| ENTRIES SHOWN |
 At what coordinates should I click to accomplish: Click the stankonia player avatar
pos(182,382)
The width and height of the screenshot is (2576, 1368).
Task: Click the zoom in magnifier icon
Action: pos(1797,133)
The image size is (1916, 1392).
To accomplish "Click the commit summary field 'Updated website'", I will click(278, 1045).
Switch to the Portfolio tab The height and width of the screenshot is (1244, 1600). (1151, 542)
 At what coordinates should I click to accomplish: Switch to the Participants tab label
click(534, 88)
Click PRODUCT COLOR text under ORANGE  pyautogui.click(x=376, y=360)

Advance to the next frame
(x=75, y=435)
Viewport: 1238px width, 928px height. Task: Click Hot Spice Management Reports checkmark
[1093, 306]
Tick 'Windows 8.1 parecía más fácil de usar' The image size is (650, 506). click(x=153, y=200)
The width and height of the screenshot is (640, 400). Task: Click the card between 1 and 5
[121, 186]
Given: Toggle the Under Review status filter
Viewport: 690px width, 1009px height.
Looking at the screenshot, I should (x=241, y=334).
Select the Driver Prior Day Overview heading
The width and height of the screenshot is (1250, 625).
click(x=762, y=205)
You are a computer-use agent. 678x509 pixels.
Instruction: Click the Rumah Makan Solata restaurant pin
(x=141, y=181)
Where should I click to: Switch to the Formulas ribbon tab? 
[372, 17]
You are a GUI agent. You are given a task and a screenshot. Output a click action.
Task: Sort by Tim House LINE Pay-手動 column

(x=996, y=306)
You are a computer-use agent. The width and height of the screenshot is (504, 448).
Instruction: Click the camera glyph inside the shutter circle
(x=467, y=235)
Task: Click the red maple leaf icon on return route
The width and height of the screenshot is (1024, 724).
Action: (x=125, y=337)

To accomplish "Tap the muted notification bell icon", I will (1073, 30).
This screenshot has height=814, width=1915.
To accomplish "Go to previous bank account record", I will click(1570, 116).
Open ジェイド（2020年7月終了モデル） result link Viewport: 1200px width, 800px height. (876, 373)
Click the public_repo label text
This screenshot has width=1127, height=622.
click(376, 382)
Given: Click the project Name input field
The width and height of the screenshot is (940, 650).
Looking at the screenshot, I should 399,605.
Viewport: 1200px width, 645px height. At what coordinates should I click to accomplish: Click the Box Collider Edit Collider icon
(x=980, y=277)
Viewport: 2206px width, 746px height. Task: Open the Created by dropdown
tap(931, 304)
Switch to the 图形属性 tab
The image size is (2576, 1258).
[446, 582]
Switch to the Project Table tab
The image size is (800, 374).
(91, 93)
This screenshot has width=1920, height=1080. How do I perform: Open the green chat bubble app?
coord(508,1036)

| SET EXERCISE |
Copy the entries above line for line, without changing anything.

| ANSWER FOR THE TASK |
 At what coordinates should I click to accomplish: Click the stankonia player avatar
pos(182,382)
The width and height of the screenshot is (2576, 1368).
Task: Click the zoom in magnifier icon
Action: pos(1797,133)
The image size is (1916, 1392).
To accomplish "Click the commit summary field 'Updated website'", I will click(278, 1045).
Switch to the Portfolio tab The height and width of the screenshot is (1244, 1600). (1151, 542)
 At what coordinates should I click to accomplish: Switch to the Participants tab label
click(534, 88)
Click PRODUCT COLOR text under ORANGE  pyautogui.click(x=376, y=360)

Advance to the next frame
(x=75, y=435)
Viewport: 1238px width, 928px height. Task: Click Hot Spice Management Reports checkmark
[1093, 306]
Tick 'Windows 8.1 parecía más fácil de usar' The image size is (650, 506). click(x=153, y=200)
The width and height of the screenshot is (640, 400). Task: Click the card between 1 and 5
[121, 186]
Given: Toggle the Under Review status filter
Viewport: 690px width, 1009px height.
Looking at the screenshot, I should (x=241, y=334).
Select the Driver Prior Day Overview heading
The width and height of the screenshot is (1250, 625).
click(x=762, y=205)
You are a computer-use agent. 678x509 pixels.
Instruction: Click the Rumah Makan Solata restaurant pin
(x=141, y=181)
Where should I click to: Switch to the Formulas ribbon tab? 
[372, 17]
You are a GUI agent. You are given a task and a screenshot. Output a click action.
Task: Sort by Tim House LINE Pay-手動 column

(x=996, y=306)
You are a computer-use agent. The width and height of the screenshot is (504, 448).
Instruction: Click the camera glyph inside the shutter circle
(x=467, y=235)
Task: Click the red maple leaf icon on return route
The width and height of the screenshot is (1024, 724).
Action: (x=125, y=337)

To accomplish "Tap the muted notification bell icon", I will (1073, 30).
This screenshot has height=814, width=1915.
To accomplish "Go to previous bank account record", I will click(1570, 116).
Open ジェイド（2020年7月終了モデル） result link Viewport: 1200px width, 800px height. (876, 373)
Click the public_repo label text
This screenshot has width=1127, height=622.
click(376, 382)
Given: Click the project Name input field
The width and height of the screenshot is (940, 650).
Looking at the screenshot, I should 399,605.
Viewport: 1200px width, 645px height. At what coordinates should I click to accomplish: Click the Box Collider Edit Collider icon
(x=980, y=277)
Viewport: 2206px width, 746px height. Task: Open the Created by dropdown
tap(931, 304)
Switch to the 图形属性 tab
The image size is (2576, 1258).
[446, 582]
Switch to the Project Table tab
The image size is (800, 374).
(91, 93)
This screenshot has width=1920, height=1080. How do I perform: Open the green chat bubble app?
coord(508,1036)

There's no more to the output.